Obviously the history of BackSlide goes back to the invention of the '15-puzzle', commonly attributed to Sam Loyd. The set of 15 tiles used in BackSlide is a subset of the 16-tile set depicted here.

Attentive readers will recognize it as the 'square' version of the China Labyrinth. It is much simpler and less flexible, but it allows for the same types of solutions: transcendental, compact and starmap.

Compact solutions are the ones provided in the slideshow. They allow both line-to-line and blank-to-blank contacts.

Tijs Krammer was the first to put the set in a 15-puzzle. Christian Freeling conceived the idea of a second one on the back, and the idea of 'meta-solutions'.
Ed van Zon wrote the program and the current mapping of front and back turned out to be the only one allowing such meta-solutions, other than the trival ones, (except of course the mapping with only meta-solutions).

Transcendental solutions
Transcendental solutions are different in that they don't allow contact between blank sides. If the lines are removed from it, no information is lost. Here's a 'transcendental solutions generator' to illustrate the point.

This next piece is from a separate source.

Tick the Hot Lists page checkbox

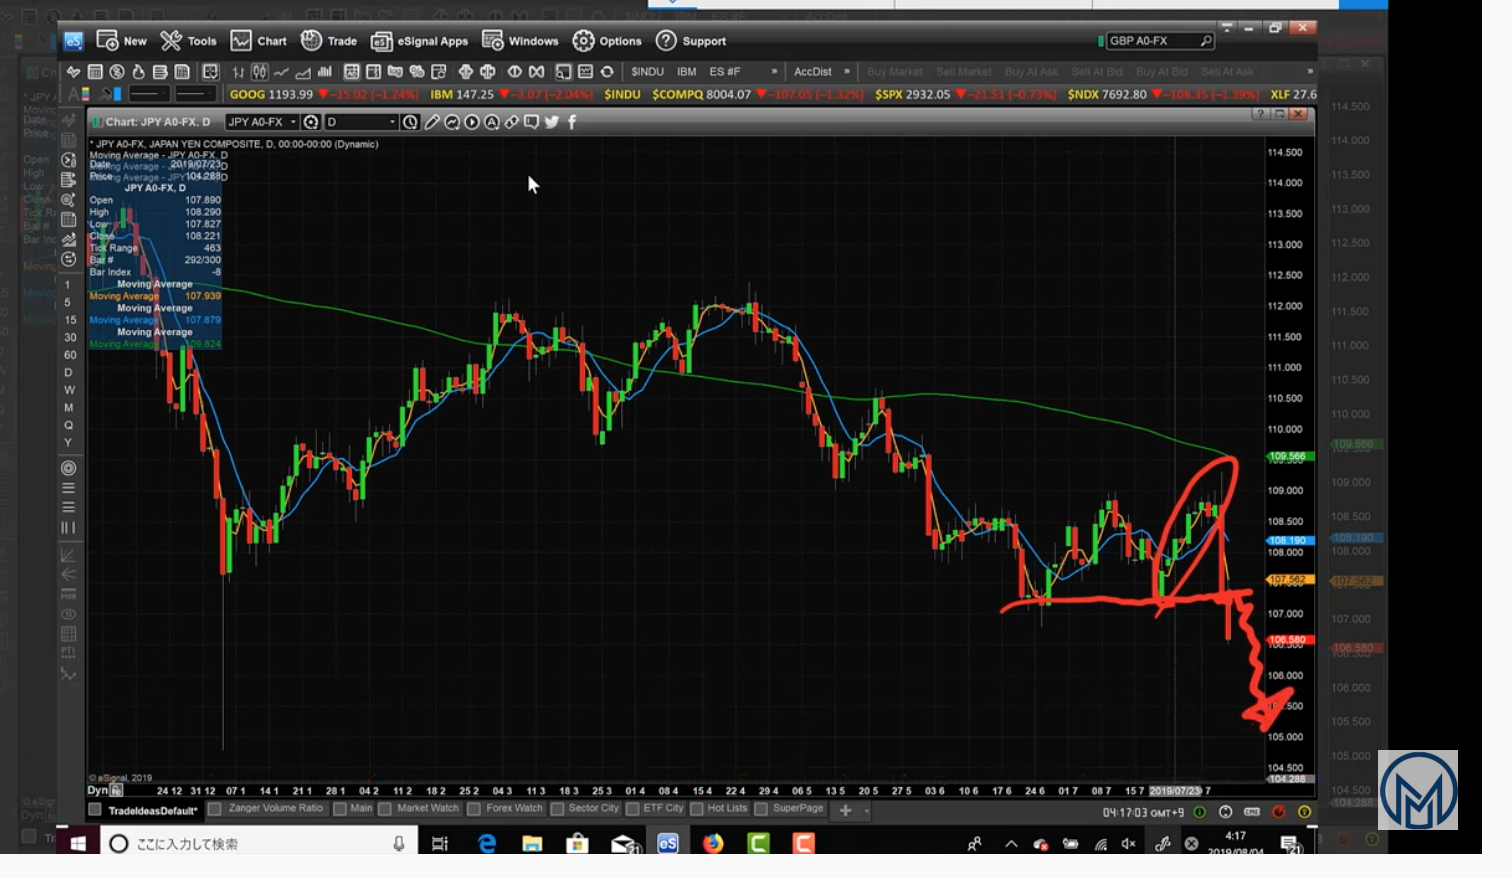tap(696, 809)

In both types of solution, the number of independent groups will always equal the number of 'loops' in the figure (the blank counts as one group).

A starmap is another type of trancendental solution. In it, looking along a line from any tile, one encounters - at some distance - a tile with a matching line. Looking in a 'blank' direction one encounters only nothingness.

The minimum size of a starmap is 8x8. In this example, the blank is inside the constellation, and no two tiles are adjacent. This is considered good form.